F. T. Marinetti was the founder of Manifestoism. His Ism was Futurism. And he was right. The dogmatism he espoused proved as influential as his ego knew it would.
Marinetti was an interesting guy. A genuine Fascist in the literal Italian political sense; a friend of Mussolini's; and unlike his less talented successor in poetry, manifestoes, and Fascism, Ezra Pound, he was an accomplished soldier who fought in genuine, literal wars.

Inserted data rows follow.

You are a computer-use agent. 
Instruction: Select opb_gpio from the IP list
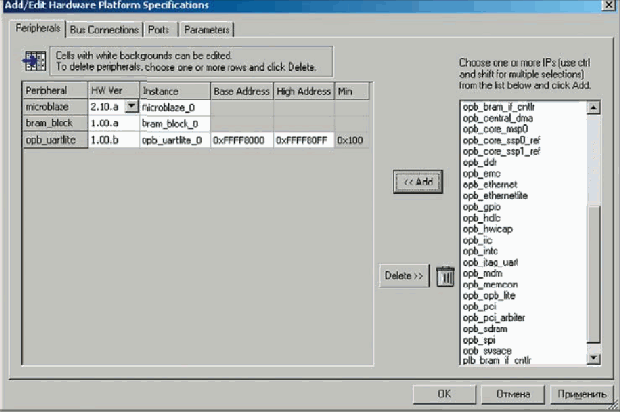[x=482, y=207]
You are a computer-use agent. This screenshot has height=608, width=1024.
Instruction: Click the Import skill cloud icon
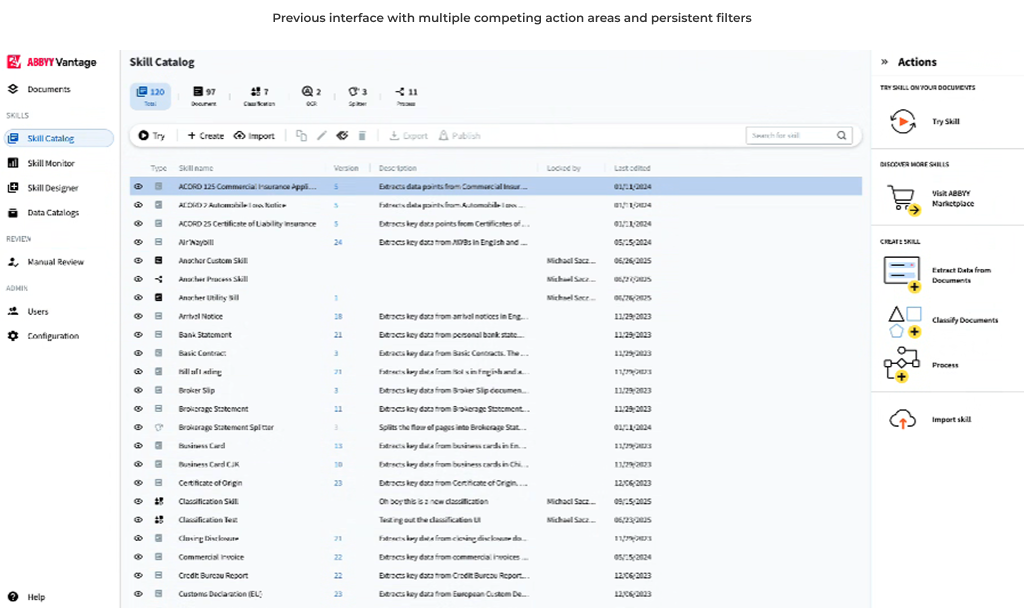pyautogui.click(x=903, y=420)
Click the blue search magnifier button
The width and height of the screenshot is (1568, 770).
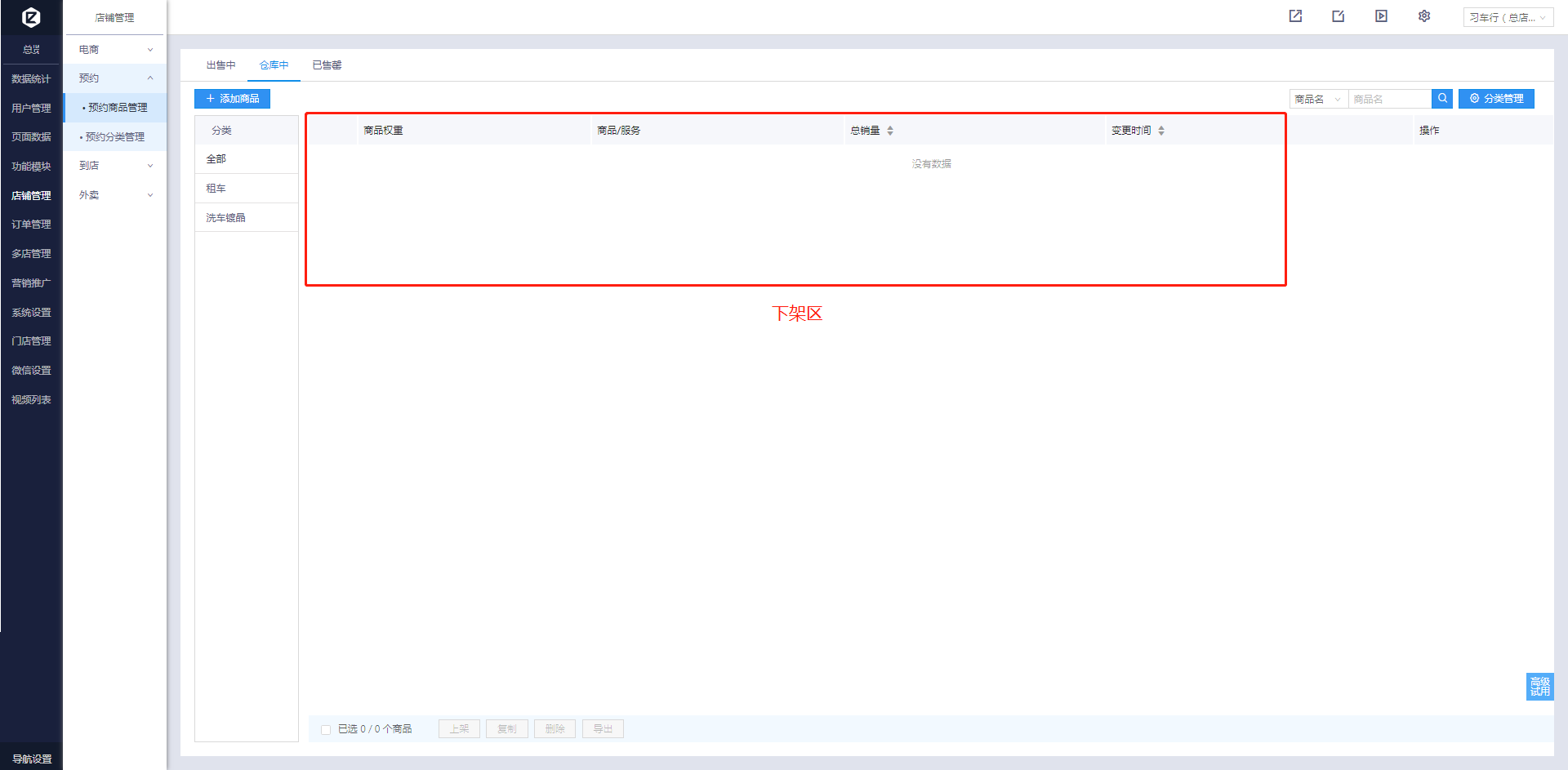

Rule 10 of his "Manifesto of Futurism" states: "We will destroy the museums, libraries, academies of every kind, will fight moralism, feminism, every opportunistic or utilitarian cowardice." And later, in the same piece, "The Founding and Manifesto of Futurism" (of which the "Manifesto" with its enumerated rules is but a part), he states, "So let them come, the gay incendiaries with charred fingers! Here they are! Here they are! . . . Come on! set fire to the library shelves! Turn aside the canals to flood the museums! . . . Oh, the joy of seeing the glorious old canvases bobbing adrift on those waters, discolored and shredded! . . . Take up your pickaxes, your axes and hammers, and wreck, wreck the venerable cities, pitilessly!" (Ellipses in the original, as translated by R. W. Flint.)
Marinetti was writing in 1909, 35 to 50 years before Boulez stole his ideas and blanded them out, taking out all the color and vivacity. "Destroy the past," said Boulez, shamelessly stealing from it and bowdlerizing it.
When I went to college in the early '80s, I knew a couple music composition majors. 12-tone atonal serialism was the ideology their professors forced them to deal with. I was fairly incredulous. My view was -- Cage has happened! Ornette Coleman has happened! Gertrude Stein has happened! All the conventions have been up-ended, and the schools are teaching these arcane rules?!?
In a post-Cage, post-Coleman, post-Stein world -- where any sound is admitted into music (Cage); any pitch can be in tune (Coleman); and language can flow without conventional syntax or signification (Stein) -- Manifestoism is clearly out-of-date. We're on our own, my friends. Anything goes, so it's up to each of us to make what makes sense to us.
I've characterized this rule-less approach differently over time. When I read Barthes, I couch the quest in terms of "desire"; when I read Pater, the rhetoric is about "intensities." "Passion" became a touchstone word; I don't remember the source. (Not Mel Gibson!) More recently in my reading, the art critic Dave Hickey has persuaded me of the centrality of "beauty"; and just a few months ago the "New Yorker" art critic Peter Schjeldahl convinced me of the importance of "conviction." In my way of thinking about the post-manifesto-ist art-music-literary world, these words can easily sub for each other. Desire, intensity, passion, beauty, conviction. If a work of art can convey these qualities, bravo.
("But what about sincerity?" asked the Method Actor of the Old Ham. "Ah, that's the secret," came the reply. "If you can fake sincerity, you've got it.")
As a good anti-manifestoist, I happily acknowledge that manifestoists have produced beautiful, passionate, intense works of art. And you may even be right that your way is the ONLY way. For you.
Comments:
I like the bit about Boulez. I think Musashi nailed the whole thing about there only being one way to do each thing and each of us having to find our own path to mastery awfully well, but I'm damned if I can paraphrase Five Rings in a comment box, and I've lost my good translation years ago. Enjoying your writing...funny how much talent and effort can go into a thing, without it ever being more than a thing.